With the attack ads flying fast and furious, it may feel like lying in politics is worse than ever. But that's a tough case to make: In the 19th century, for example, party-affiliated newspapers would regularly give completely different accounts of identical events. Today, politicians don't just depend on partisan media outlets to spread distortions - they can be spread by ostensibly unaffiliated "super PACs" as well as supporters who push false claims, such as the notion that Mr. Obama is Muslim, online.

"You're never going to hear Mitt Romney say that, you're never going to hear anybody who's a high-profile Republican say it, but there are plenty of people who circulate it on the Internet," said Brands. "So you get the effect of the big lie, without the candidate needing to be the big liar." (It's worth noting that while most mainstream Republicans steered clear of "birther" claims, they were pushed by one high-profile Republican: Donald Trump.)

Outright falsehoods and out-of-context distortions aren't the only claims that could be considered lies. There are also campaign promises that can't or won't be kept - most famously, perhaps, President George H.W. Bush's "Read my lips, no new taxes." Other examples abound: Richard Nixon's "peace with honor" pledge to end the Vietnam War, Romney's (seemingly impossible) promise to cut taxes for all in a revenue-neutral fashion. It's not clear whether Mr. Obama believed his 2008 campaign claims that he would bring real change to Washington - but four years later, it's clear he didn't deliver.

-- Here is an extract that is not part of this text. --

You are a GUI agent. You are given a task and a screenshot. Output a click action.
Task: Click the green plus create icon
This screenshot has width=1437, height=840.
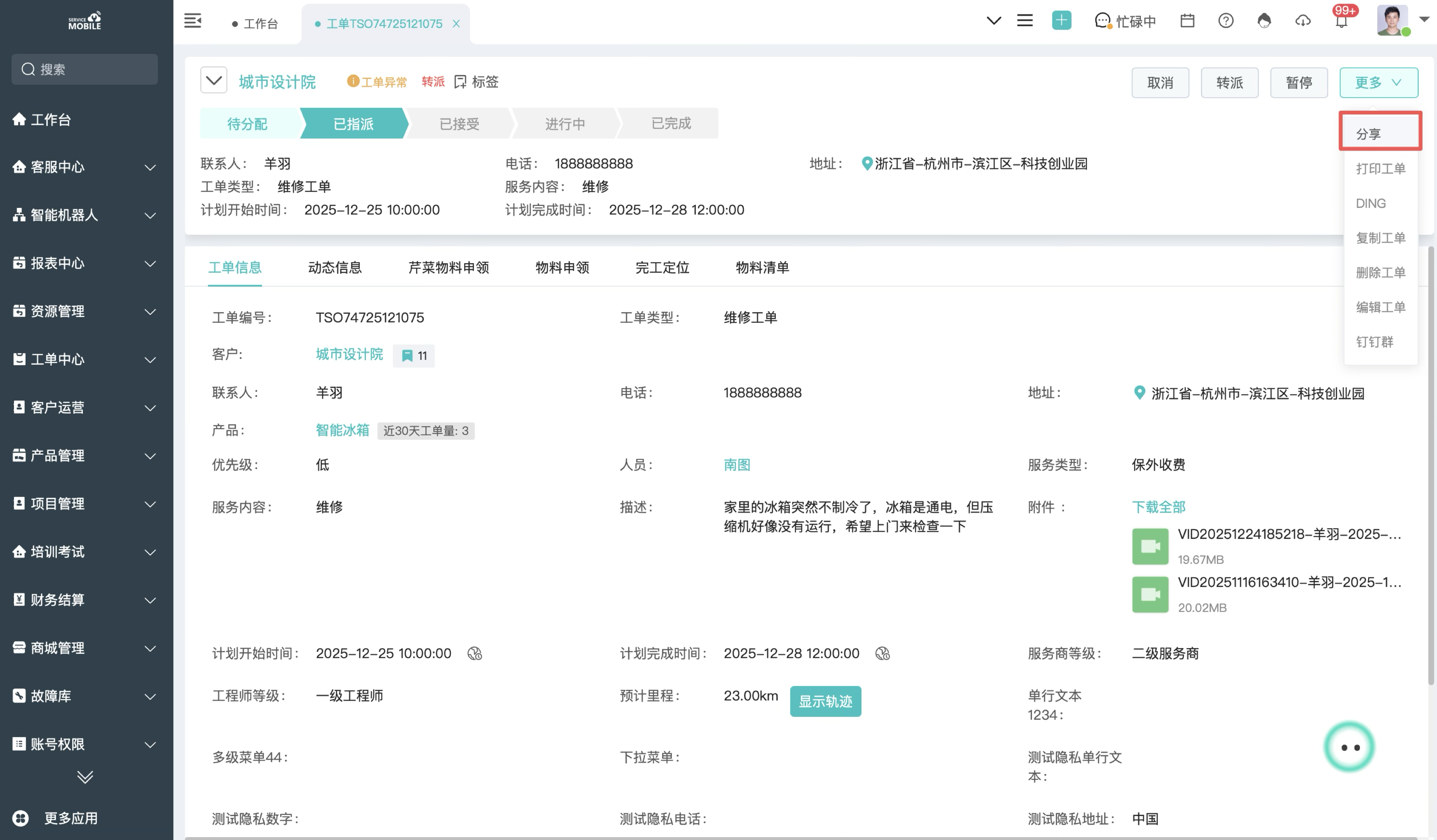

Greenberg, for one, says the lies aren't always a bad thing. While "you didn't build that" is being used in a misleading way, he sees a valuable discussion behind it.

President Obama "was arguing that individual success in business owes a lot to the collectivity," said Greenberg. "Whether 'that' in his sentence refers to the businesses or the roads and bridges doesn't matter. The point of criticism - as Romney said - was the claim that there's a debt to the wider society and government. Obama and Romney were arguing economic philosophy, not parsing a sentence."

The same is true, he said, of Romney's comment that he likes "being able to fire people." Democrats have seized on that comment to attack the presumptive Republican nominee, despite the fact that Romney uttered the words as part of an argument that Americans should be able to choose from among health care providers.

"People on the right will say it's really unfair, it's a lie to say Mitt Romney likes firing people," Greenberg said. "That quote may have been taken out of context, but for somebody who thrives at Bain, which makes money by downsizing and firing people - is it really untrue?"